Proxy

Data Fabric provides a cache-enabled REST proxy to various external services. The list of currently proxied services is documented on the root API landing.

Diagram

Purpose

The proxy serves a few primary purposes for Data Fabric clients, including:

  • Central location for all data outreach (simplifying network egress controls and management).

  • Ability to cache response data for reducing latency and operating in DDIL environments.

  • Instrumented for observability to monitor all data request activity across all data consumer applications (clients of the proxy).

Enablement

Each proxied service must first be [enabled from the Catalog]({{< ref "/ui/catalog#enabling-a-data-source" >}}). During enablement, the Data Fabric user (or system account) provides the credentials necessary to authenticate with the target service.

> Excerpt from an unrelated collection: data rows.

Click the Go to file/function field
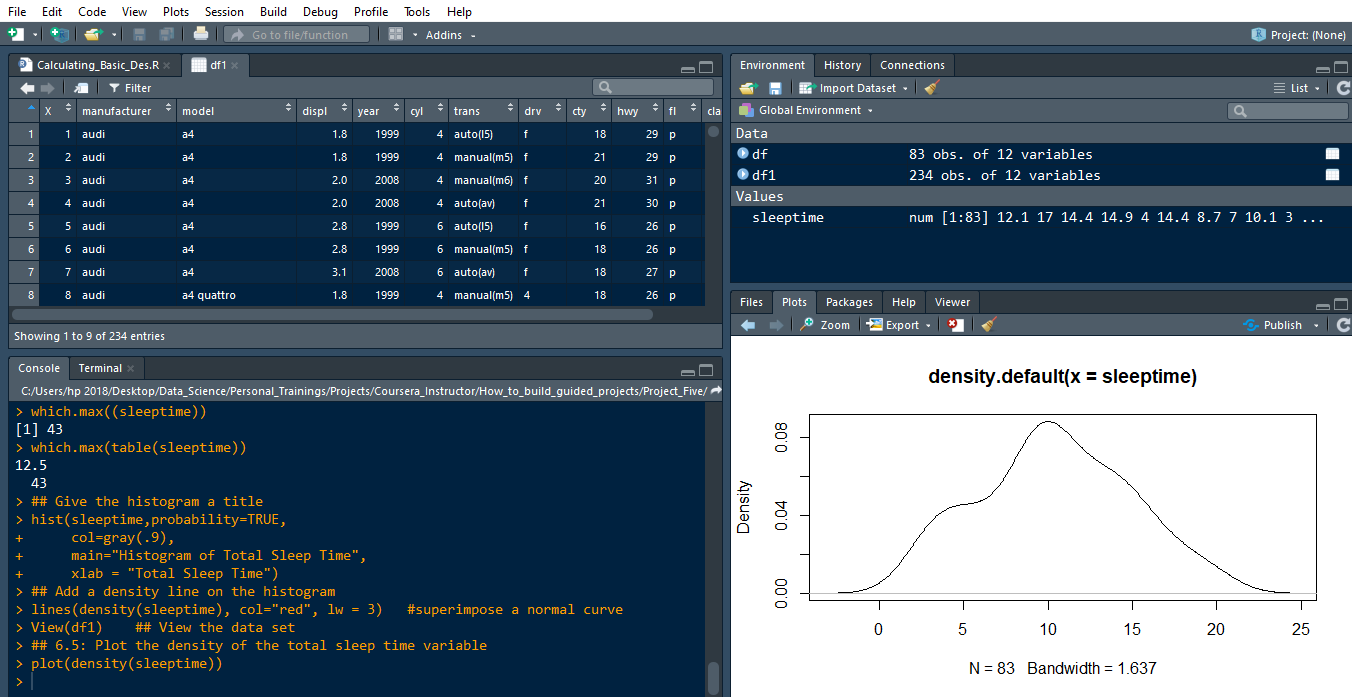 point(298,35)
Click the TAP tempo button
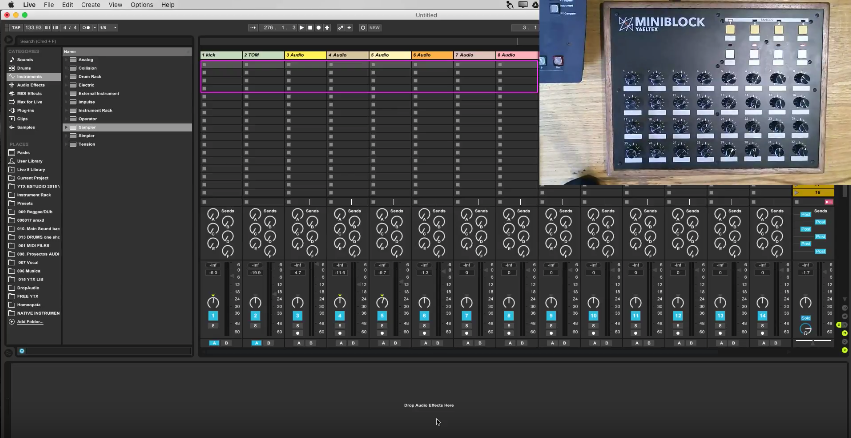This screenshot has height=438, width=851. (x=15, y=27)
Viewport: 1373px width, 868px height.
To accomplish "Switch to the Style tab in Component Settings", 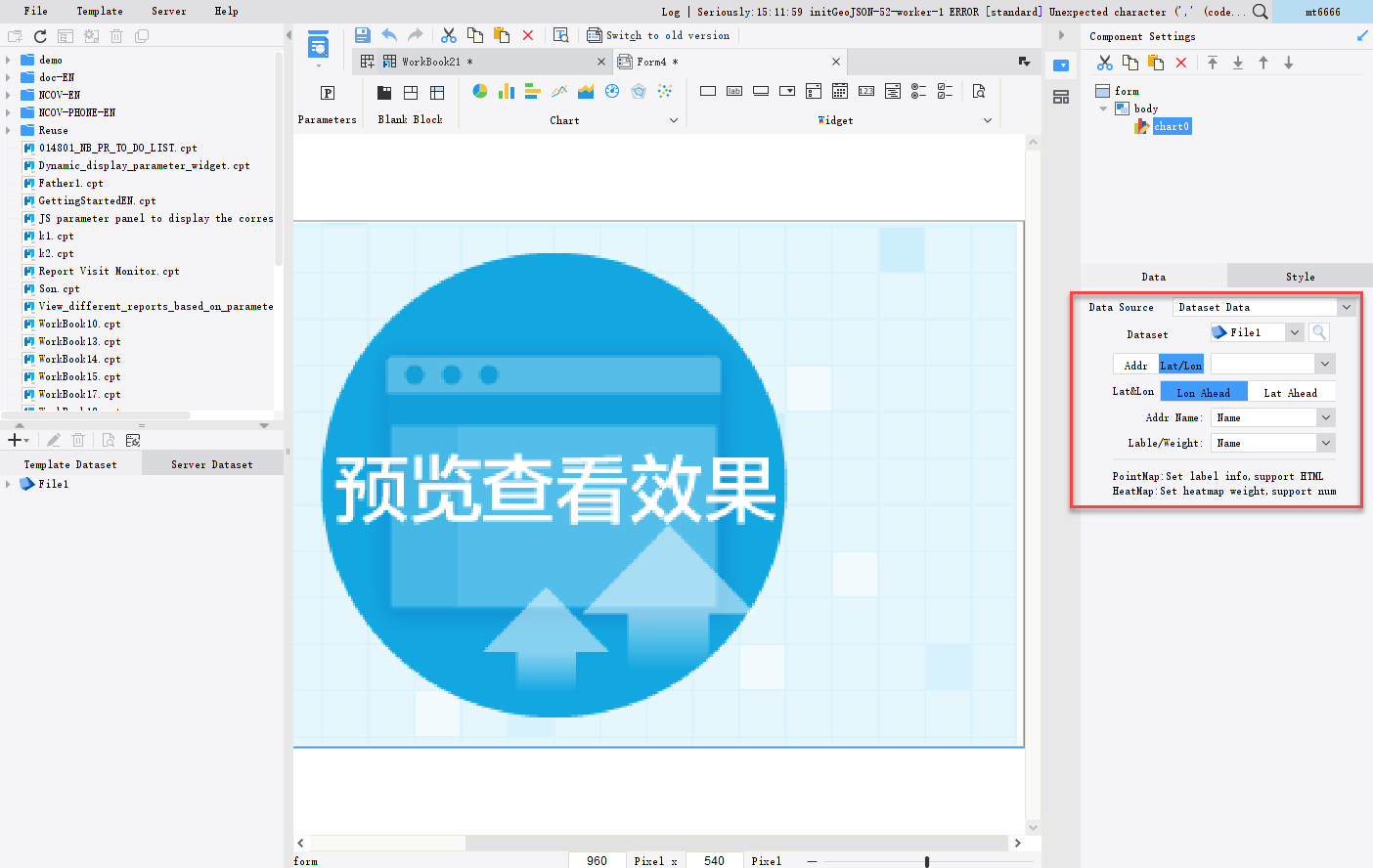I will pyautogui.click(x=1299, y=276).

The credentials are then stored securely in a Kubernetes Secret, and used by Data Fabric to invoke the target service on behalf of the user (or system account).

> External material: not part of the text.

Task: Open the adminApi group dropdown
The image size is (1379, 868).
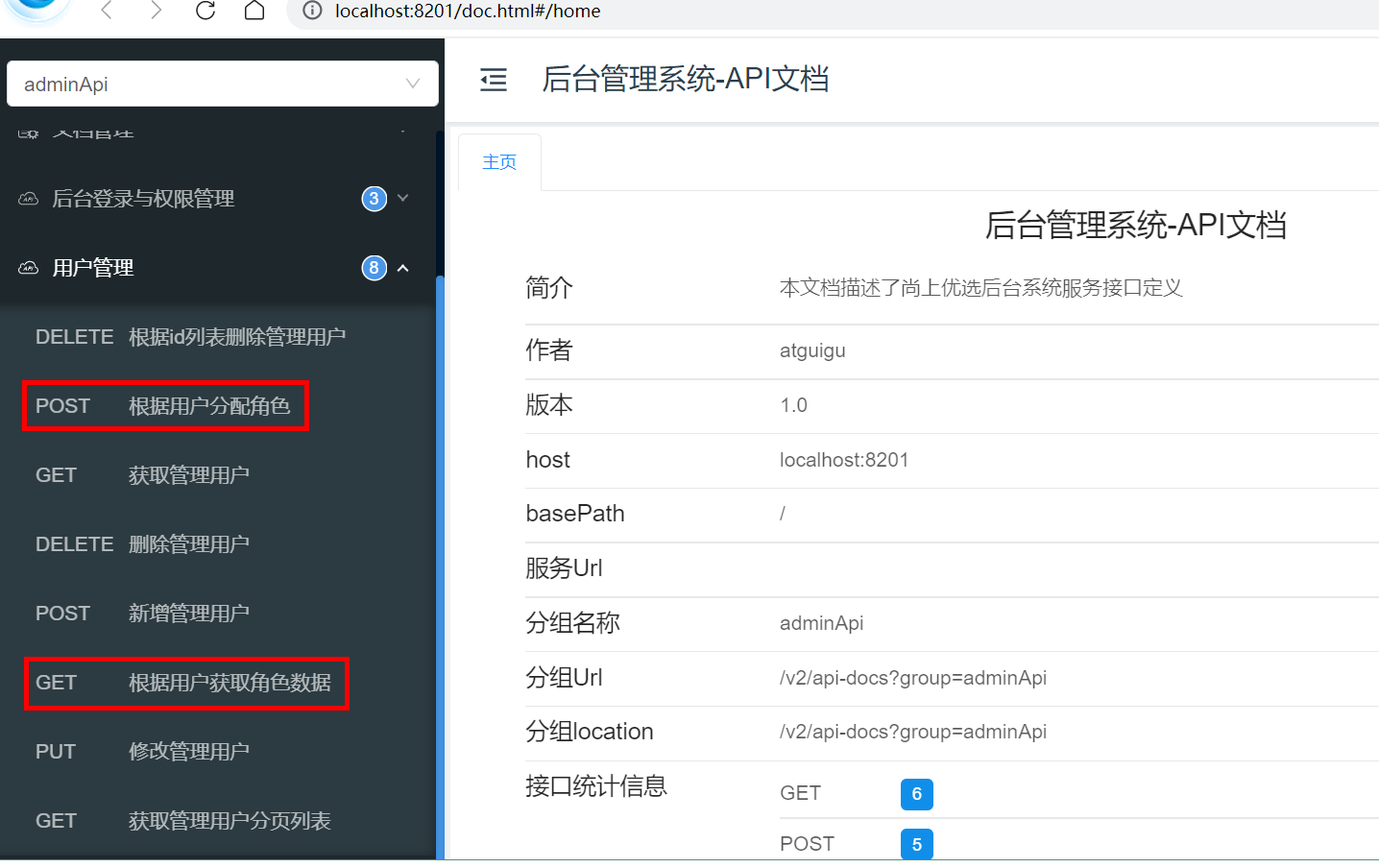Action: coord(223,84)
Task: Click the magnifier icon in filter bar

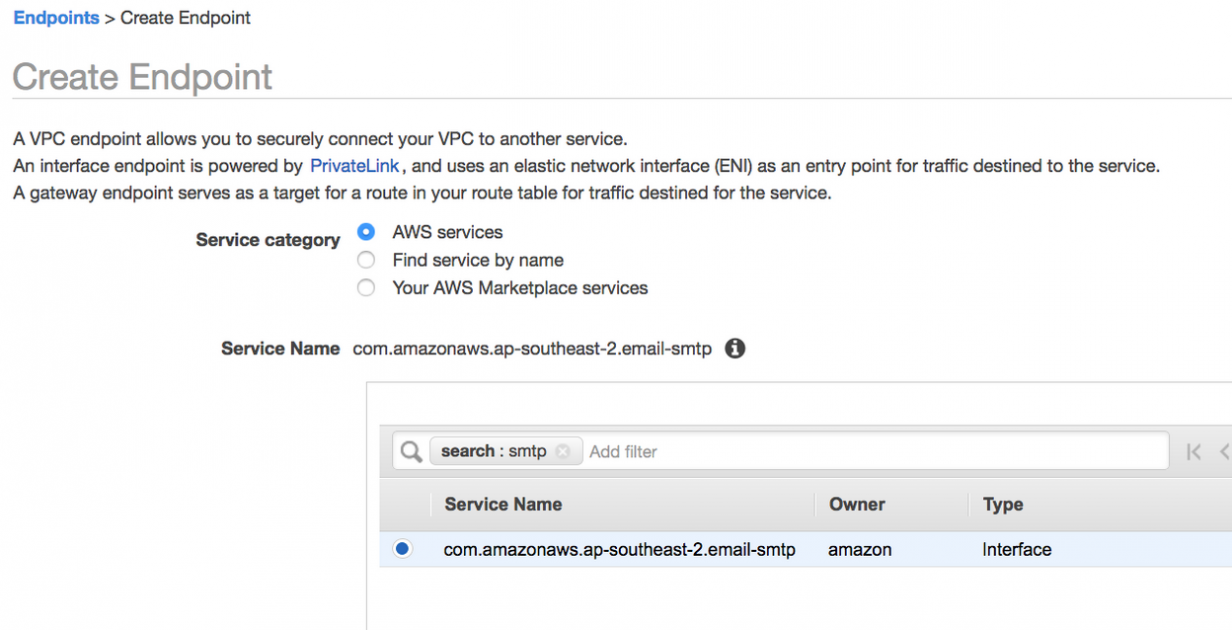Action: click(x=411, y=451)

If a client attempts to invoke a proxied service without first enabling it, Data Fabric will respond with a 407 Proxy Authentication Required error code and a message indicating the service has not been enabled for that client.

Caching

One of the benefits to going through the Data Fabric proxy is leveraging the built-in cache. For any given request, the response from its upstream service is cached locally. Upon the next request for the same data, the proxy responds with the previously cached response. Once the response expires from the cache, the next request will again attempt to fetch from the upstream service (and cache the new response).

Diagram

Cached Responses

If a response came from the cache, the proxy will add a Cache-Ttl header to the response. The value will be the time left until the response expires from the cache.

Cache-Ttl: 55m47s

The absence of Cache-Ttl in the response indicates the response was fetched from the upstream service.

Controlling the Cache Behavior

There may be scenarios where you want to invalidate or skip over the cache for a particular request (testing a new upstream service, forcing a cache update, etc.).

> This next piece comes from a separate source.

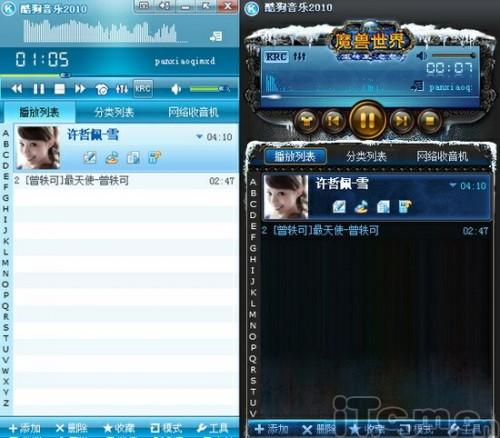This screenshot has height=438, width=500.
Task: Select song 曾轶可 最天使 in blue playlist
Action: 125,181
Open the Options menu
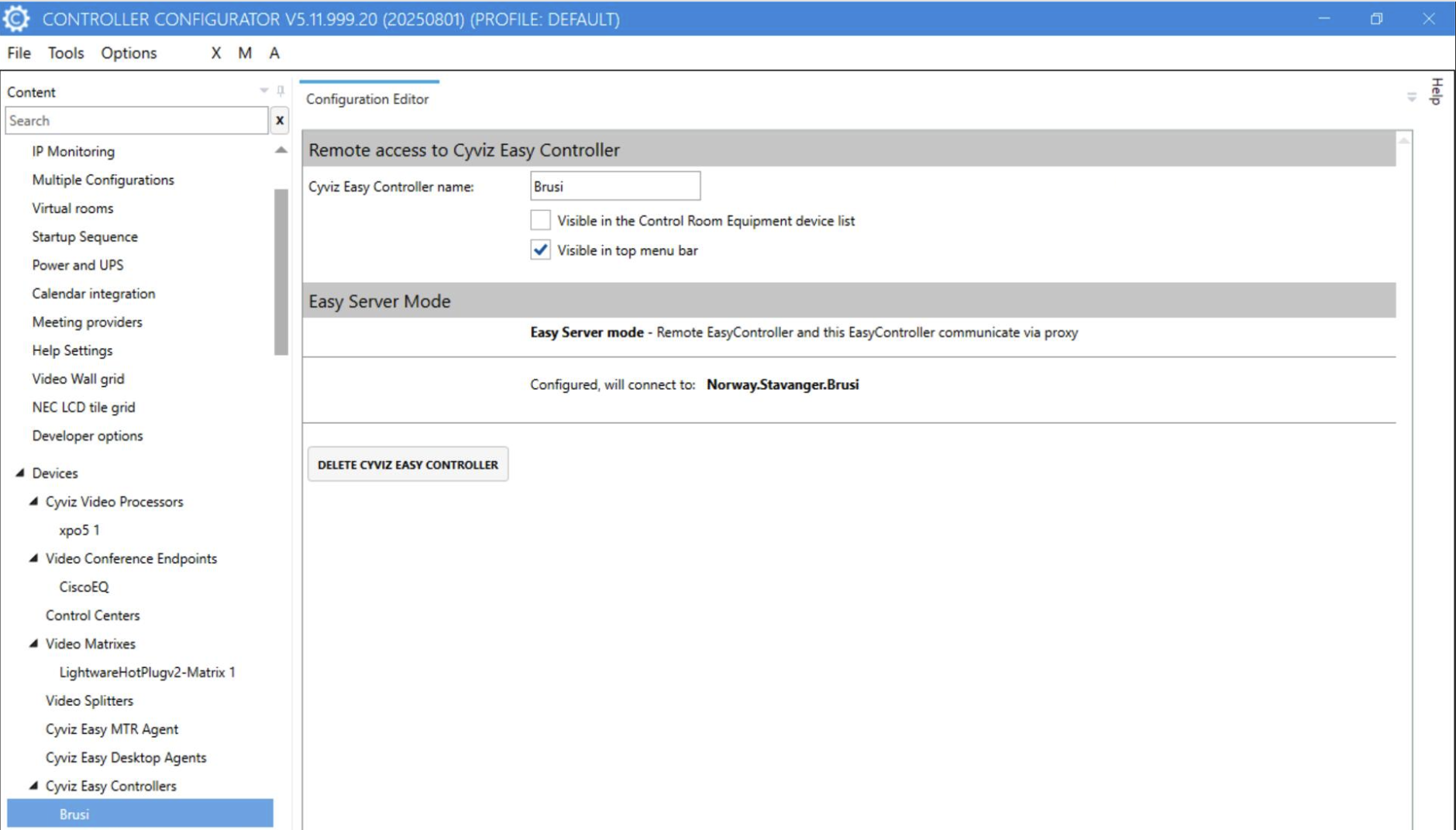Image resolution: width=1456 pixels, height=830 pixels. coord(129,53)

To do this, the Data Fabric proxy supports an optional Cache-Mode request header which can have one of the following values.

  • Default - Default cache behavior (same as omitting the Cache-Mode header all together).

  • None - Ignore the cache completely (strictly pass-through to the upstream service). Useful for testing if the upstream is currently available without impacting the cache.

  • Only - Only return the cached response. If no cached response exists, returns 404. Useful for avoiding any external outreach attempts.

  • Invalidate - Ignore any existing cached response and fetch from upstream service. Update cache with new response. Useful for purging the cache of old data.